▶ Data extract:
########################################
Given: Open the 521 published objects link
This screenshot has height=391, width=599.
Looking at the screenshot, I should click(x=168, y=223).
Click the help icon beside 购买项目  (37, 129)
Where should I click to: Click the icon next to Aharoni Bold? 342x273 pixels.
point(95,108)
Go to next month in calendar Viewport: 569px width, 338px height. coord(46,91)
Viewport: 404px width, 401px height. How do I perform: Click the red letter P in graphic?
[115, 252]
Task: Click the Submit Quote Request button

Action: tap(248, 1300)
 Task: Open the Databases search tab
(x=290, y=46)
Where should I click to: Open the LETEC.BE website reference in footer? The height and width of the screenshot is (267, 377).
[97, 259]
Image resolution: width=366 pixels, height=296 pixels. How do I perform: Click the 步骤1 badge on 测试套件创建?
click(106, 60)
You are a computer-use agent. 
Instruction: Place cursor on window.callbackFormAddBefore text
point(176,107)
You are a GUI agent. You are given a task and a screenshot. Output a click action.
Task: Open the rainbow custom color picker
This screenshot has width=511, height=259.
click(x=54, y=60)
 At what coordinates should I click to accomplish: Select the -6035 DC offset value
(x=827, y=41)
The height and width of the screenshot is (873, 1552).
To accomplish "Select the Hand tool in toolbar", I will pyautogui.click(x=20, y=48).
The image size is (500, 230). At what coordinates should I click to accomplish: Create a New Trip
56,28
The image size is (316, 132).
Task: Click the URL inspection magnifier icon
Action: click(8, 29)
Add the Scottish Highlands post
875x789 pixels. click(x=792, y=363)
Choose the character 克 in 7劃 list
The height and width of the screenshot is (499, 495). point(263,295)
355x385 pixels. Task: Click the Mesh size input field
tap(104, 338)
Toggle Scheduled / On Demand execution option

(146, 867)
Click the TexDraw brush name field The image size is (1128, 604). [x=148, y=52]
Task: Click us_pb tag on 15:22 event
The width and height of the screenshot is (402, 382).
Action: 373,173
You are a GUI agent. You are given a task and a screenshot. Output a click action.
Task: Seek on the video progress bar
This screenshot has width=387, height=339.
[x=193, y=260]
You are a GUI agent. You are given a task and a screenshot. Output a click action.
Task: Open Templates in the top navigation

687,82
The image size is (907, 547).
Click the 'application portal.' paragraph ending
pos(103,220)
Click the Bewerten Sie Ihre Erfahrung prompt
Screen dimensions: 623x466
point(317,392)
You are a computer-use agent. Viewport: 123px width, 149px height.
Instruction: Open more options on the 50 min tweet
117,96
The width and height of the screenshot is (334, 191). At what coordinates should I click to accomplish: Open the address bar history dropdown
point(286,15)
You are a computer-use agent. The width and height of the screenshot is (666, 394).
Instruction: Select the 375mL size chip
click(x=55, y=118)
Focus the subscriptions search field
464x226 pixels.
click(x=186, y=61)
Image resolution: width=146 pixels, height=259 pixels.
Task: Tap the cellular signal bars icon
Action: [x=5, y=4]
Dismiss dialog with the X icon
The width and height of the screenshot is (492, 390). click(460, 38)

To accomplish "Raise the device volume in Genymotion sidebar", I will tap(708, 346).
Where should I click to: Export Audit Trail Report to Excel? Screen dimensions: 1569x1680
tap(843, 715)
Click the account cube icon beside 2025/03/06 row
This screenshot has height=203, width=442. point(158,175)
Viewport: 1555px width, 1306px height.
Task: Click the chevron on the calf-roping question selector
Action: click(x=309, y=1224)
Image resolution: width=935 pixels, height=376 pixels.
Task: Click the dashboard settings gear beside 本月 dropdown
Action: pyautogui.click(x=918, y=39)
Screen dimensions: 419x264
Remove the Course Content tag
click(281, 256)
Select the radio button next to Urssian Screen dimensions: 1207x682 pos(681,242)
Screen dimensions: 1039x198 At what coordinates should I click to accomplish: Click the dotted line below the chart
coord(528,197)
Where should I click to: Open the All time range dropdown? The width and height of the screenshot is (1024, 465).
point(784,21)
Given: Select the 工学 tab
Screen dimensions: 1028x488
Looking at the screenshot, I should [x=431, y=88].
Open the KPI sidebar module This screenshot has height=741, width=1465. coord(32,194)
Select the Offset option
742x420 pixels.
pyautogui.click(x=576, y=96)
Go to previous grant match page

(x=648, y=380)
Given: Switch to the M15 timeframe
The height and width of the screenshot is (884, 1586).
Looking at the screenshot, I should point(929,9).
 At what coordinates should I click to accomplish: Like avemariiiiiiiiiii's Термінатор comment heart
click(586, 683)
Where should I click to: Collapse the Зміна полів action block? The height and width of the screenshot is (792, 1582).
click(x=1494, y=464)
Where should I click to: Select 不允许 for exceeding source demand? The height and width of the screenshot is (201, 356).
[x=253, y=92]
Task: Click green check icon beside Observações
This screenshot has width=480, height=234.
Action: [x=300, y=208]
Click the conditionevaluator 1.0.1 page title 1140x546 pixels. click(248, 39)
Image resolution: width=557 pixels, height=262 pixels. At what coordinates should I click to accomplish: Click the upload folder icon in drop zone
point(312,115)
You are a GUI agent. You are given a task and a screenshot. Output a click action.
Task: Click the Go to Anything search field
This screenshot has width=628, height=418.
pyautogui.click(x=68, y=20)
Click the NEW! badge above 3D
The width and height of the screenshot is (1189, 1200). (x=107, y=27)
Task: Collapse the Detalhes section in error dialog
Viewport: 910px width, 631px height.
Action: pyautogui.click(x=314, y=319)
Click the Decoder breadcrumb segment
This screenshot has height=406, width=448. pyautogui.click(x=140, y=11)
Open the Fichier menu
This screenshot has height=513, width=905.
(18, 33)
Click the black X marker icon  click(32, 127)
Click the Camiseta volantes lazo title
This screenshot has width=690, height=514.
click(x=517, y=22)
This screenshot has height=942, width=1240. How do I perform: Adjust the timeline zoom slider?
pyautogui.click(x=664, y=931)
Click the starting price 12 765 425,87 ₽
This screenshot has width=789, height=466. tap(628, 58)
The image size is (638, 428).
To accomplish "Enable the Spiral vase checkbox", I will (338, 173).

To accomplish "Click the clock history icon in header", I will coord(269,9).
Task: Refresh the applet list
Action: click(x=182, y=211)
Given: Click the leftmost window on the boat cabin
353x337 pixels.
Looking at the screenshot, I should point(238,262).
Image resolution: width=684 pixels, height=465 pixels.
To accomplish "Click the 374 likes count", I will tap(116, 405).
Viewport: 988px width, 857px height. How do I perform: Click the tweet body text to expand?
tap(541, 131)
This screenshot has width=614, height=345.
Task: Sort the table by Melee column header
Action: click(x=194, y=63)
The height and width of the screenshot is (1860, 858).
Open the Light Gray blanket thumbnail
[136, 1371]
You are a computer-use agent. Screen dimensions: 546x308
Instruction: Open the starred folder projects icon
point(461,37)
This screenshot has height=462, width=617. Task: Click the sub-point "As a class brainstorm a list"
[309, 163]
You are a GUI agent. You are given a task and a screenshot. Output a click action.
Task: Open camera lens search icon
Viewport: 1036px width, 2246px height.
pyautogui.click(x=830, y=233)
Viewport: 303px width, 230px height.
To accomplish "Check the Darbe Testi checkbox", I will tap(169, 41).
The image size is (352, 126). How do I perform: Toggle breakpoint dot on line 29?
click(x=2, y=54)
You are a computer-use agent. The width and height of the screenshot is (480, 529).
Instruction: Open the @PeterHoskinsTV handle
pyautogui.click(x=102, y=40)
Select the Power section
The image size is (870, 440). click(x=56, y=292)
########################################
▶ Task instructions: Starting at the line that has "This screenshot has width=511, height=259." in the records above, restate word for word every line until the one that has "The image size is (907, 547).", and include that one as well.

▶ Result of this exercise:
This screenshot has width=511, height=259.
click(x=54, y=60)
 At what coordinates should I click to accomplish: Select the -6035 DC offset value
(x=827, y=41)
The height and width of the screenshot is (873, 1552).
To accomplish "Select the Hand tool in toolbar", I will pyautogui.click(x=20, y=48).
The image size is (500, 230). At what coordinates should I click to accomplish: Create a New Trip
56,28
The image size is (316, 132).
Task: Click the URL inspection magnifier icon
Action: click(8, 29)
Add the Scottish Highlands post
875x789 pixels. click(x=792, y=363)
Choose the character 克 in 7劃 list
The height and width of the screenshot is (499, 495). point(263,295)
355x385 pixels. Task: Click the Mesh size input field
tap(104, 338)
Toggle Scheduled / On Demand execution option

(146, 867)
Click the TexDraw brush name field The image size is (1128, 604). [x=148, y=52]
Task: Click us_pb tag on 15:22 event
The width and height of the screenshot is (402, 382).
Action: 373,173
You are a GUI agent. You are given a task and a screenshot. Output a click action.
Task: Seek on the video progress bar
This screenshot has width=387, height=339.
[x=193, y=260]
You are a GUI agent. You are given a task and a screenshot. Output a click action.
Task: Open Templates in the top navigation

687,82
The image size is (907, 547).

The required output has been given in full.